【2月24日 AFP】インドネシア・バリ(Bali)島にあるクロボカン(Kerobokan)刑務所で受刑者らの暴動が起き、鎮圧に当たった警官隊との衝突に発展している。インドネシア当局は23日、同刑務所内の外国人受刑者の避難を開始したが、24日になって一旦避難させた受刑者13人を同刑務所に戻した。受刑者側の要請があったためという。

 暴動が起きたクロボカン刑務所は、観光客で賑わうクタ(Kuta)ビーチからわずか数キロの場所にある。19日に受刑者同士のトラブルで1人が刺されたことをきっかけに暴動が発生し、刑務官らも退去せざるを得ないほど激化した。受刑者らは放火や投石などを続け、22日明け方になって警官隊が所内に突入。一時鎮圧されたものの、同日夜に再び受刑者らが刑務所を占拠した。

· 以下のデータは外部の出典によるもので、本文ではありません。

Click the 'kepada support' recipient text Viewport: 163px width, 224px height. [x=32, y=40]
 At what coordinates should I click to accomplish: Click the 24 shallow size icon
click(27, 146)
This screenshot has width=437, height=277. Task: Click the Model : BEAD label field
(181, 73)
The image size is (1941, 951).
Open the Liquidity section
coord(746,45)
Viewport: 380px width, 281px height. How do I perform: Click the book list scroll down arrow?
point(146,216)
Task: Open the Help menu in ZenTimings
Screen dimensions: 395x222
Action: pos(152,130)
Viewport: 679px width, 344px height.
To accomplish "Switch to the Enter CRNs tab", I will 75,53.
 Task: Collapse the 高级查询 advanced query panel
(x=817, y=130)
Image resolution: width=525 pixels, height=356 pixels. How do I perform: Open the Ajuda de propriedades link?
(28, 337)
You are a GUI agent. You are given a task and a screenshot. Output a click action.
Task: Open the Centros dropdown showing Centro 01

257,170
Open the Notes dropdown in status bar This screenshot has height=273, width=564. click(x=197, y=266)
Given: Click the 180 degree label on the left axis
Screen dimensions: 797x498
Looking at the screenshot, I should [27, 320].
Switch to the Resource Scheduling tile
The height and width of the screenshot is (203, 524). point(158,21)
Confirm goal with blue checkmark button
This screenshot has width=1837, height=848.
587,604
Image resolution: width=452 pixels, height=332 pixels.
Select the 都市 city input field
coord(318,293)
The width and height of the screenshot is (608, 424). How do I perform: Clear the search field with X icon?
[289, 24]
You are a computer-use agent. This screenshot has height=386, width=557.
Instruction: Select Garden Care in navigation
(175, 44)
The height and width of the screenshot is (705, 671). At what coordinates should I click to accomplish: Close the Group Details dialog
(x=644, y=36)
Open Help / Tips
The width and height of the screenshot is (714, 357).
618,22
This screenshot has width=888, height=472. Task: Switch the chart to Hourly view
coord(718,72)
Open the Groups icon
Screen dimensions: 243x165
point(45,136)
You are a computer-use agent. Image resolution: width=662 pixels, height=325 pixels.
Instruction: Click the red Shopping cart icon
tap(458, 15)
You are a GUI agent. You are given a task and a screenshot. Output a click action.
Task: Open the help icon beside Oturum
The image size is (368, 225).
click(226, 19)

 同刑務所には、定員の3倍にあたる1105人の受刑者が収監されており、環境の劣悪さに受刑者らの不満が高まっていたという。

 インドネシア当局は、麻薬密売で有罪となったオーストラリア人12人など同刑務所の外国人受刑者60人を避難させることを決め、23日夕刻に避難を開始した。しかし当局者が24日にAFPに匿名で明らかにしたところによると、23日夜にバスで移動させた13人の受刑者らが別の刑務所への移動を拒否したため、元いた施設に戻したという。

 24日現在、刑務所の周囲は放水車や重装備の警官隊が取り囲んでおり、当局が受刑者らの説得を試みている模様だ。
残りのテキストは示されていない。